Lo que entendió el astrónomo chileno en su paso por Alemania, y que hoy sigue desarrollando en su posdoctorado en el prestigioso programa Carnegie-Princeton, fue algo sencillo, casi elemental: que si quería rastrear una luz tan remota como para viajar 13 mil millones de años hasta nosotros, no tenía mucho sentido dedicarse a buscarla en el cielo. Lo que necesitaba era distinguirla de todas las otras luces  que llegan a nosotros desde todas las edades y rincones del tiempo. Para eso, pensó, nada podía ser mejor que un algoritmo. Al igual que el sonido de una ambulancia se vuelve cada vez más grave a medida que se aleja —por lo que llamamos el “efecto Doppler”—, la luz que se va distanciando se vuelve cada vez más roja. Por eso, en un universo en expansión, una luz tan antigua debía ser la más roja de todo el cielo.

Con ese método, escribiendo algoritmos capaces de bucear en la información que arrojan los telescopios de todo el mundo, Eduardo fue capaz de aprender a observar entre cadenas casi infinitas de unos y ceros el casi infinito universo. En términos muy simples, lo que escribía en su computador eran matemáticas capaces de buscar el color rojo. Así fueron apareciendo los cuásares, que iba comprobando en las pocas noches al año en las que subía a un telescopio, casi siempre en el cerro Las Campanas. Lo más difícil fue aprender a distinguirlas de las molestas enanas café, unos cuerpos estelares extraños descubiertos por María Teresa Ruiz en 1997, que no son estrellas ni planetas, y que a corta distancia arrojan rojos similares a los de un cuásar lejano. Y que, para peor, están regados por el cielo en una proporción de mil a uno.

Convertido en uno de los mejores cazadores de agujeros negros del mundo, el astrónomo entendió que su desafío estaba en aprender a mirar más lejos que cualquiera. Durante el día se encerraba frente al computador a escribir códigos para sus algoritmos, y por las noches a veces encontraba las soluciones en sueños. En septiembre de 2016, al fin, le propuso a sus jefes en Carnegie-Princeton ir por todo: les dijo que necesitaba tres noches en el observatorio Las Campanas para buscar el cuásar más antiguo del universo. Anterior, incluso, al más viejo conocido hasta entonces, de 770 millones de años después del Big Bang.

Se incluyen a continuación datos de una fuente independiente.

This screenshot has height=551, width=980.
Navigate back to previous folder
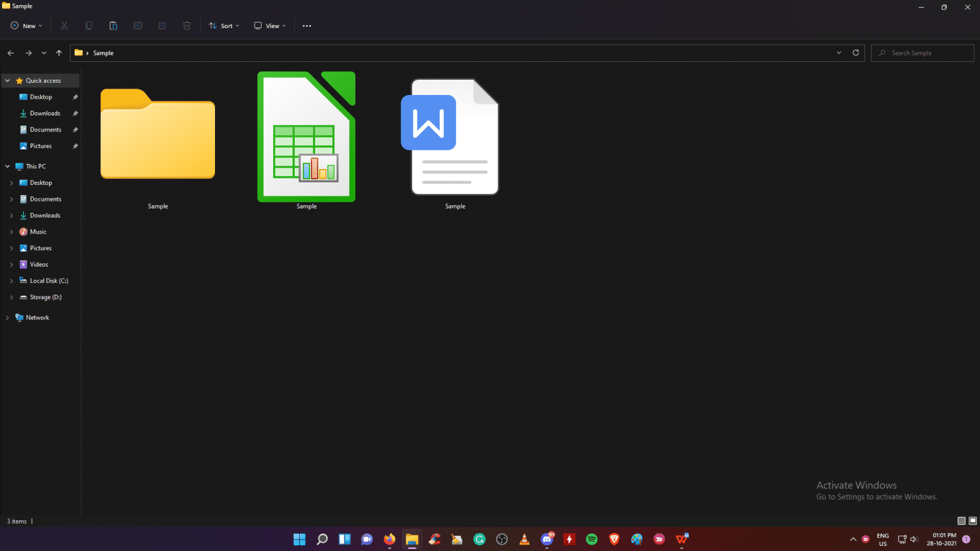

Era riesgoso, porque era poco probable que en tan poco tiempo el universo hubiera podido crear tanta materia como para un agujero negro de esa magnitud —lo que significaría poner en jaque nuestros modelos de formación de galaxias—, pero sus tutores le permitieron que lo intentara. Tenía identificada una porción del cielo en donde, pensaba, podía estar su objetivo, y tres centenares de puntos posibles que, con suerte, darían un vuelco a la historia.

Seis meses después tomó un avión rumbo a Chile junto a su colaborador Daniel Stern, y en Las Campanas se les unió el operador Jorge Araya. Pasaron dos noches intensas, hasta las siete de la mañana, buscando entre las luces. Fue recién en la última madrugada, la del jueves 9 de marzo de 2017, cuando el telescopio miró el rojo más intenso del cielo que conocemos.

 

***

 

—Dejen de observar, tenemos un ganador —dijo Eduardo, y se quedó ensimismado.

Los otros dos lo miraron. No lo podía creer: el objeto que habían apuntado era tan brillante que en ningún momento esperó realmente que fuera un cuásar. Entonces los tres hombres se acercaron a ver el espectro de rojos y, durante cinco minutos, quedaron en shock. Aplaudieron, saltaron como niños, se tomaron fotos. De pronto recordaron que las horas de observación son muy caras y, con ansiedad, observaron algunos puntos más antes de terminar.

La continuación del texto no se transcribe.